Open Imagery Network Suggestions

I don't feel like I know OIN well enough to describe these as any more than suggestions. Nevertheless, in the name of stimulating conversation, here are some thoughts. It occurs to me that the consolidation of the repos into front and backend, resonates with the distinction between OAM and OIN: OAM is more the client and OIN is more the server. As I currently see it there are some scalability hurdles associated with defining OIN as just a metadata format for imagery. Firstly it creates a single point of responsibilty in the Catalog API: it is a master node, rather than a peer. In the extreme case, if the Catalog API goes down, so does all of OIN. Secondly it makes imagery updates an O(N) rather than an O(1) process: the Catalog API constantly needs to query s3-compatible bucket endpoints to get the latest list of available imagery and changes to imagery metadata. Thirdly it reinforces implementation-specific architectural decisions: in our case, namely AWS and particularly AWS lambda.

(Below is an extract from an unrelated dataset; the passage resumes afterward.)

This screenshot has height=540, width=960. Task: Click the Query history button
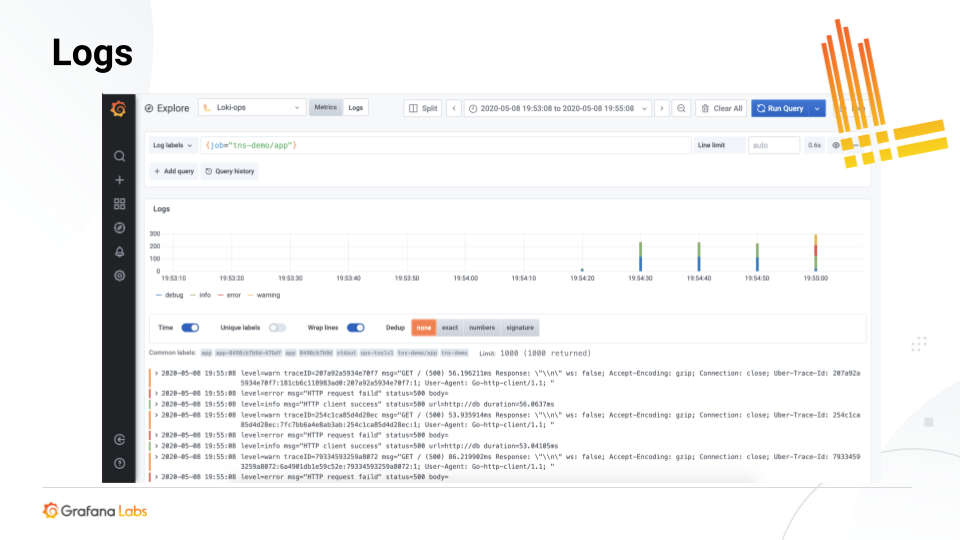point(230,171)
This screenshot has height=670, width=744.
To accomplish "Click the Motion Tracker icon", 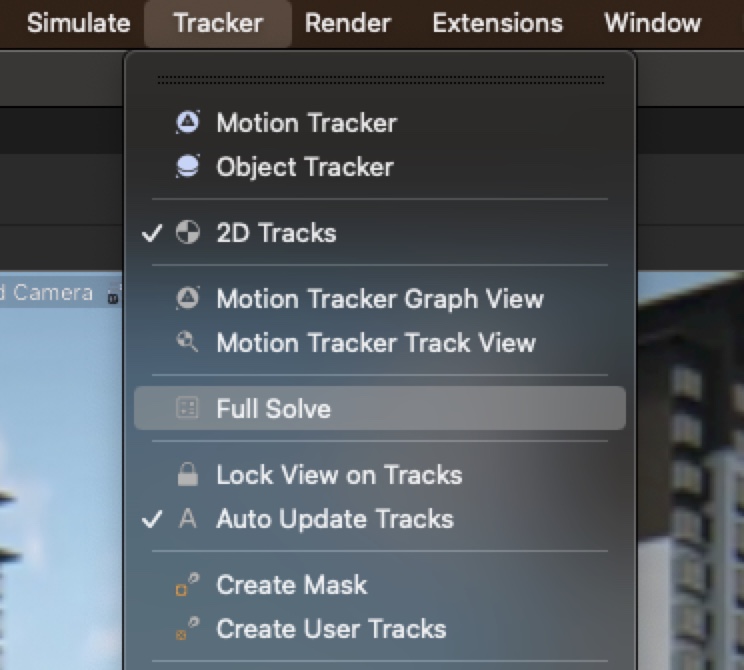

I propose that OIN instead be defined by a minimal set of RESTful API methods: GET /image, GET /search (by metadata, geo reference) and GET /transaction_log (log of updates). This way the current OAM backend becomes the reference implementation of OIN. This would not negate the need for the current OIN metadata format, but rather suplement it. The OIN could then become a more diverse and robust ecosystem, with a mixture of buckets, independent sources and full-on mirrors. Contributors I imagine would mostly use our OIN reference implementation, but in theory they would be free to implement their own infrastructure that conformed to the OIN API protocol.